The whole year’s electricity will cost me just £43.33 (650 RMB). Which is a lot less than the large sums of money that I handed over to nPower (British utility company) whilst I was living in Nottingham. Later, I managed to work out that electricity costs three times as much in Britain. It is 3p per unit in China compared to about 9-12p per unit. (Incidentally the units are kilowatt-hours for the technically minded).

So it is not worth buying energy saving bulbs unless you run it for more than 2 hours a day and plan to live here for more than a year. Yes, I was calculating this when I was shopping for light bulbs.

Comparatives of Western and Eastern Cultural Thought

I’ve been planning my lessons this evening. I wanted to do a discussion about the differences between Western and Chinese culture with my students. Google did not provide a straightforward answer – I found a mixture of tourist web sites, angry message board posts and even an academic paper.  Finally, I found a blog post with simple diagrams of the differences between Westerners and Chinese here. According to the blog post the pictures were done by a Chinese student called Liu Young who was  born in China and educated in Germany.

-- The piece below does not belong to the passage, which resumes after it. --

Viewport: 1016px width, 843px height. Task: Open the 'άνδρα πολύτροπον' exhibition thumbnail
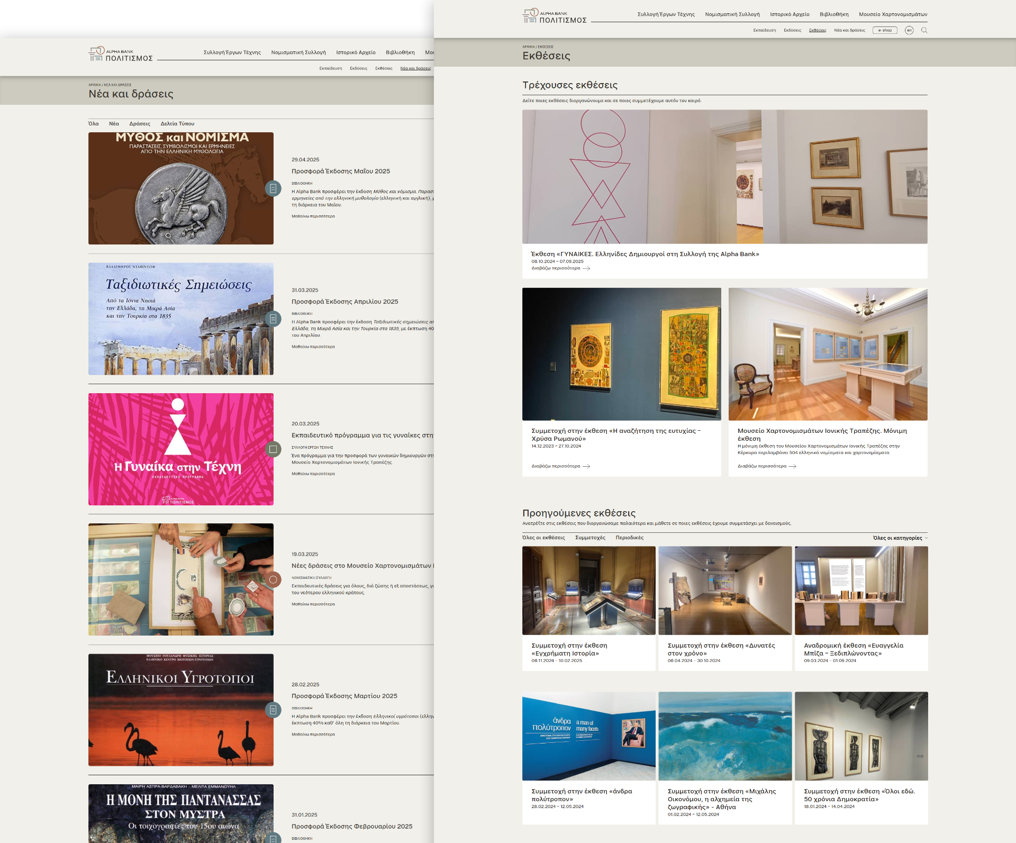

Cultural differences have always affected my life. I was raised by thoroughly Chinese parents but hold strong British values. Now I am living in China: working in a school with Koreans; socialising with a predominantly-American English department; encountering confused Chinese locals (my Chinese is still not good); and living with a Polish house-mate. Where does it end?

For a long time I suffered from a perpetual Anglo-Sino identity crisis. Nowadays I am settled with who I am. But I still get annoyed at Chinese people jumping ahead of my in the queue at McDonald’s. Some things never change.